Interventions aux Séminaires Babylone

Anne BRUN - Henri MICHAUX ou le corps halluciné : « Ecrire, écrire, tuer quoi » - 2/02/2015 [125/2]

Anne BRUN

Anne BRUN
Psychologue, Psychanalyste, Professeur et directrice du Centre de Recherche en Psychopathologie
et Psychologie Clinique, Université Lyon 2
Henri MICHAUX ou le corps halluciné : « Ecrire, écrire, tuer quoi »
Discutant : Maurice CORCOS, psychiatre, psychanalyste

 

 

À l’origine de l’œuvre de Michaux, un sujet raturé et ratureur, qui fonde paradoxalement son identité sur la négation de son identité et sur la résistance à toute inscription dans une filiation. Michaux a ainsi rêvé de la création d’une  langue à soi, d’une écriture « d’aucune langue » « sans appartenance, sans filiation », d’une expression « par des gestes plutôt que par des signes ». Ce mirage d’un langage sans les mots sera offert au créateur dans son expérience hallucinogène effectuée dans les années soixante, qui est devenue le support d’une oeuvre picturale et poétique : pour Michaux le lisible paraît indissociable du visible. Il a écrit plusieurs ouvrages pour rendre compte de son expérience des toxiques dont les trois principaux sont : Misérable Miracle (56), L’Infini turbulent (57), et Connaissance par les gouffres (61) : il a aussi composé une œuvre picturale importante, souvent dénommée œuvre mescalinienne.
Ce corpus hallucinogène permet d’aborder le rôle joué par la sensorialité dans le processus créateur d’une œuvre : il s’agit en effet là d’une écriture et peinture du corps, qui s’enracine dans des vécus corporels médiatisés par la drogue, sous la forme notamment de sensations hallucinées.

★ ★ ★ ★ ★

## Consignes
A - Recopiez le passage du texte sur Henri Michaux compris entre « Ce corpus hallucinogène » et « de sensations hallucinées. », ces deux extrémités incluses.
B - D'après le texte sur Henri Michaux, quels sont les trois principaux ouvrages dans lesquels il rend compte de son expérience des toxiques ?
Le matériel placé ci-après est indépendant du texte.

## Données enregistrées
★ ★ ★ ★ ★

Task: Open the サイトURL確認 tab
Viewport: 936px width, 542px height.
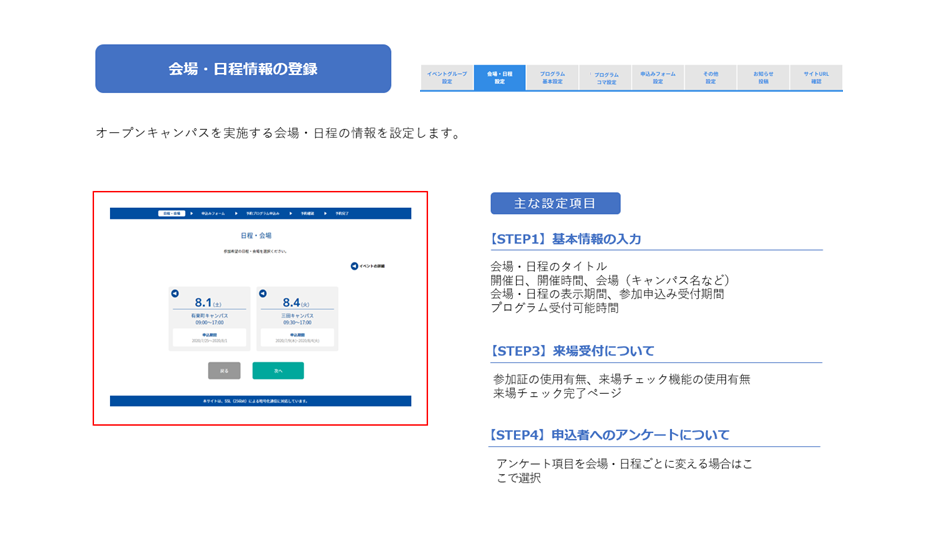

★ ★ ★ ★ ★

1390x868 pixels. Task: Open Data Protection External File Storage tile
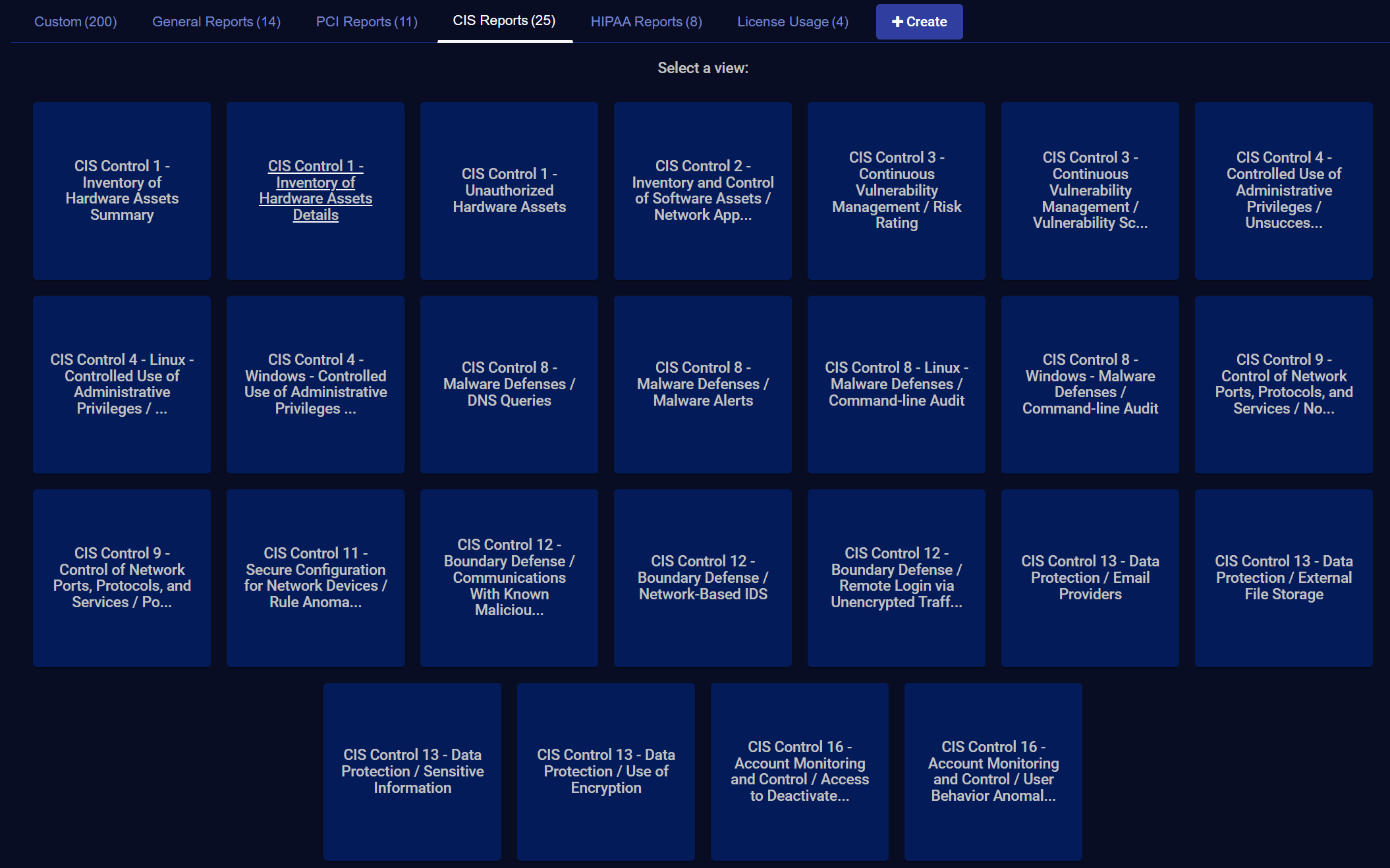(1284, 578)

★ ★ ★ ★ ★

## Corrigé
A -
Ce corpus hallucinogène permet d’aborder le rôle joué par la sensorialité dans le processus créateur d’une œuvre : il s’agit en effet là d’une écriture et peinture du corps, qui s’enracine dans des vécus corporels médiatisés par la drogue, sous la forme notamment de sensations hallucinées.

B - Misérable Miracle, L'Infini turbulent et Connaissance par les gouffres.